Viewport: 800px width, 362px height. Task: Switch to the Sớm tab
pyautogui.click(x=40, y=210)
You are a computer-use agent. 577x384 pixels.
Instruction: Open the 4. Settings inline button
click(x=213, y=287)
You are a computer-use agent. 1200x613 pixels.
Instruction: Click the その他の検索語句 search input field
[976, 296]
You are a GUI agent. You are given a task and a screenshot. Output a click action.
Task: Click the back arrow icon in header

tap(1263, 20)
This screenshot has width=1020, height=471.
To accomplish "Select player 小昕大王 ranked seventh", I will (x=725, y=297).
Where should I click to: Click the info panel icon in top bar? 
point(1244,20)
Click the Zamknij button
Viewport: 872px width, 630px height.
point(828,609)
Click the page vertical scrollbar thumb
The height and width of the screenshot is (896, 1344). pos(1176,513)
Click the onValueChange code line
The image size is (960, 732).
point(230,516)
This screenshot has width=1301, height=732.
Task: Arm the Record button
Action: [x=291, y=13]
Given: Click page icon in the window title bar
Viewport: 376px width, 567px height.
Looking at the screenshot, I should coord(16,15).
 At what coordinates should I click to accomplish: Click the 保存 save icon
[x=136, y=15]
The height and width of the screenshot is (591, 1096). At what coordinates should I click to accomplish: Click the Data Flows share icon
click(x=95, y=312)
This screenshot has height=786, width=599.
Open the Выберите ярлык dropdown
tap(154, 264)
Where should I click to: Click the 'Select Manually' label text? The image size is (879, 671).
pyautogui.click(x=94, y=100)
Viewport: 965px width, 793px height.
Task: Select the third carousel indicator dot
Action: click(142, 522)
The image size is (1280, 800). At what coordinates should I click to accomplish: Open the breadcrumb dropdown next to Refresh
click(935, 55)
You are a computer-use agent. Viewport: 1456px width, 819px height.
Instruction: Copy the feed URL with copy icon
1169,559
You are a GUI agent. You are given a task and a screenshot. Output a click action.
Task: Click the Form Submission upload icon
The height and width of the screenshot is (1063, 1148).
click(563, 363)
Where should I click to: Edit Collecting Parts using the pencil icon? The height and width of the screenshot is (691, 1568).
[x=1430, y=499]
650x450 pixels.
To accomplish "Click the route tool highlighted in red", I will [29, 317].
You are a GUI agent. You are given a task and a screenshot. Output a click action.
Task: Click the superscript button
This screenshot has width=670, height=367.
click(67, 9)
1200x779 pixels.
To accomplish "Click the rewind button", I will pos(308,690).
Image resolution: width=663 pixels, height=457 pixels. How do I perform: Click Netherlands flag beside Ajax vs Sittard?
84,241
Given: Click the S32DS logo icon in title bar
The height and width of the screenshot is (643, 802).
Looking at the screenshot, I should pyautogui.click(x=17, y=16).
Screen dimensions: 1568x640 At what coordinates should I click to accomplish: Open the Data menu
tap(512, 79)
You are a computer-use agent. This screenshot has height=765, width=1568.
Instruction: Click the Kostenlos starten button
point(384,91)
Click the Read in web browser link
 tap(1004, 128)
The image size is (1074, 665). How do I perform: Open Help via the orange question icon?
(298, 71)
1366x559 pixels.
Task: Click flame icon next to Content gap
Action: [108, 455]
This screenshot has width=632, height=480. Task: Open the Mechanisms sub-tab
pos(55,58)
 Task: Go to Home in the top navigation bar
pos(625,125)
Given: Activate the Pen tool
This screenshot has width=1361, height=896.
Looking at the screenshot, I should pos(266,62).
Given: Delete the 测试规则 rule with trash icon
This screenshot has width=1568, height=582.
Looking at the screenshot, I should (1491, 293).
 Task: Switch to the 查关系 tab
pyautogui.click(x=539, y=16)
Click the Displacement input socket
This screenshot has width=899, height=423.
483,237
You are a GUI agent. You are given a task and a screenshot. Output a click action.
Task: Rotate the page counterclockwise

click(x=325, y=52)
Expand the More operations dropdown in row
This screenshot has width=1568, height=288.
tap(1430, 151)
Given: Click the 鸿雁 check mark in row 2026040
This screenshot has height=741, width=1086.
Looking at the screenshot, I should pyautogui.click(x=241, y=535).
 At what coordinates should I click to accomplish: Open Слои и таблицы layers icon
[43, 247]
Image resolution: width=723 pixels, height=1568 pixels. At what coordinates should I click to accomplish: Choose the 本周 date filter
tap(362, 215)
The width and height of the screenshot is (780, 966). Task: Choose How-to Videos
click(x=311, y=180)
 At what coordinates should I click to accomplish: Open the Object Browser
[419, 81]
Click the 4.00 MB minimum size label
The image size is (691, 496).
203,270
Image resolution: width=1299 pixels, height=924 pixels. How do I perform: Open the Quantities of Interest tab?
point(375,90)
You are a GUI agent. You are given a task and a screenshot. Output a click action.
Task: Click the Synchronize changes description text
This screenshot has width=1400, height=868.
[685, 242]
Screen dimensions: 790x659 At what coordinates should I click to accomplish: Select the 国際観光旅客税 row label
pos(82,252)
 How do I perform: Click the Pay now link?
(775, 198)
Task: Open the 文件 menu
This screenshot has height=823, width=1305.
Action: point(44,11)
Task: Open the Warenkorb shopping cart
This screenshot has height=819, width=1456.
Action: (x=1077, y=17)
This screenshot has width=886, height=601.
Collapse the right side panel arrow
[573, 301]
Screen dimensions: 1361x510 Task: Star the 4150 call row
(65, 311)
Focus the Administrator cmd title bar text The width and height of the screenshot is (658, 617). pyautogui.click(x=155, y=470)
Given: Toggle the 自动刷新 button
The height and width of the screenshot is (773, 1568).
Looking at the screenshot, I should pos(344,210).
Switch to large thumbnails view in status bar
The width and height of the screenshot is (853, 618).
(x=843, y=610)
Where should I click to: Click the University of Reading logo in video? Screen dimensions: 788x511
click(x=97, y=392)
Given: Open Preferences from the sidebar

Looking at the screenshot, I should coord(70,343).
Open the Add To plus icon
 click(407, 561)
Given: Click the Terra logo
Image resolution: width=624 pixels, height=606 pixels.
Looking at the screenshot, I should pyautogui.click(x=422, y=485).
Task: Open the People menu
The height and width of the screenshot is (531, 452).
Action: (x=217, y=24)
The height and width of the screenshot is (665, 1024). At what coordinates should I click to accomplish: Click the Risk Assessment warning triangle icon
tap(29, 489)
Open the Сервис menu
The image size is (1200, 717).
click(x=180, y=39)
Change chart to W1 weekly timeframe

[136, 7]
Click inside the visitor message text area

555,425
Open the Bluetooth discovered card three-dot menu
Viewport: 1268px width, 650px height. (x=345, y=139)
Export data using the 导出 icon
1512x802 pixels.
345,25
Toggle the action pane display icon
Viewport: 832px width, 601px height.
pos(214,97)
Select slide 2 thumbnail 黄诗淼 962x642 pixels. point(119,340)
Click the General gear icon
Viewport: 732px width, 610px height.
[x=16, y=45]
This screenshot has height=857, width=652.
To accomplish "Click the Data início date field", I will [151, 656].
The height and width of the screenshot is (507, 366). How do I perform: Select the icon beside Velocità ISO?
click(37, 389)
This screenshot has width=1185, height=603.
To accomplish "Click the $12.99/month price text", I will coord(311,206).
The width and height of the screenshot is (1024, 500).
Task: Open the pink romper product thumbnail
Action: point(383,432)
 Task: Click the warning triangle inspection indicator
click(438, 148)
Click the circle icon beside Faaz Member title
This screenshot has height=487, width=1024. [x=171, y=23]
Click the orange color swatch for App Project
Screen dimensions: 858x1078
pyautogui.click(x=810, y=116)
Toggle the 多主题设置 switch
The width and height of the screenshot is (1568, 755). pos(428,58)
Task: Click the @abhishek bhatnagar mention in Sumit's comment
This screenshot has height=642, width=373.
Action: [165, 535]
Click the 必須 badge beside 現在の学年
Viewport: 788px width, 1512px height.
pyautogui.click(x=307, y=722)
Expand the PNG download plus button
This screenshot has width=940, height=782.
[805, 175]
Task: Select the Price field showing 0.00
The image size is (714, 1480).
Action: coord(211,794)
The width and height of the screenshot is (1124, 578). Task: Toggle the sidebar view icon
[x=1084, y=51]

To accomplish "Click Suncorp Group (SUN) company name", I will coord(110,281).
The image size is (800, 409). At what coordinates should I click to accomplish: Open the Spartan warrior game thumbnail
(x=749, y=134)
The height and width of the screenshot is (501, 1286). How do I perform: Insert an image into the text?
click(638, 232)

Exercise objective. Working from the data above, extract solely the lines from the one containing "Screen dimensions: 1361x510" through the one containing "Given: Toggle the 自动刷新 button", exactly as they appear, both included.

Solution to this problem.
Screen dimensions: 1361x510 Task: Star the 4150 call row
(65, 311)
Focus the Administrator cmd title bar text The width and height of the screenshot is (658, 617). pyautogui.click(x=155, y=470)
Given: Toggle the 自动刷新 button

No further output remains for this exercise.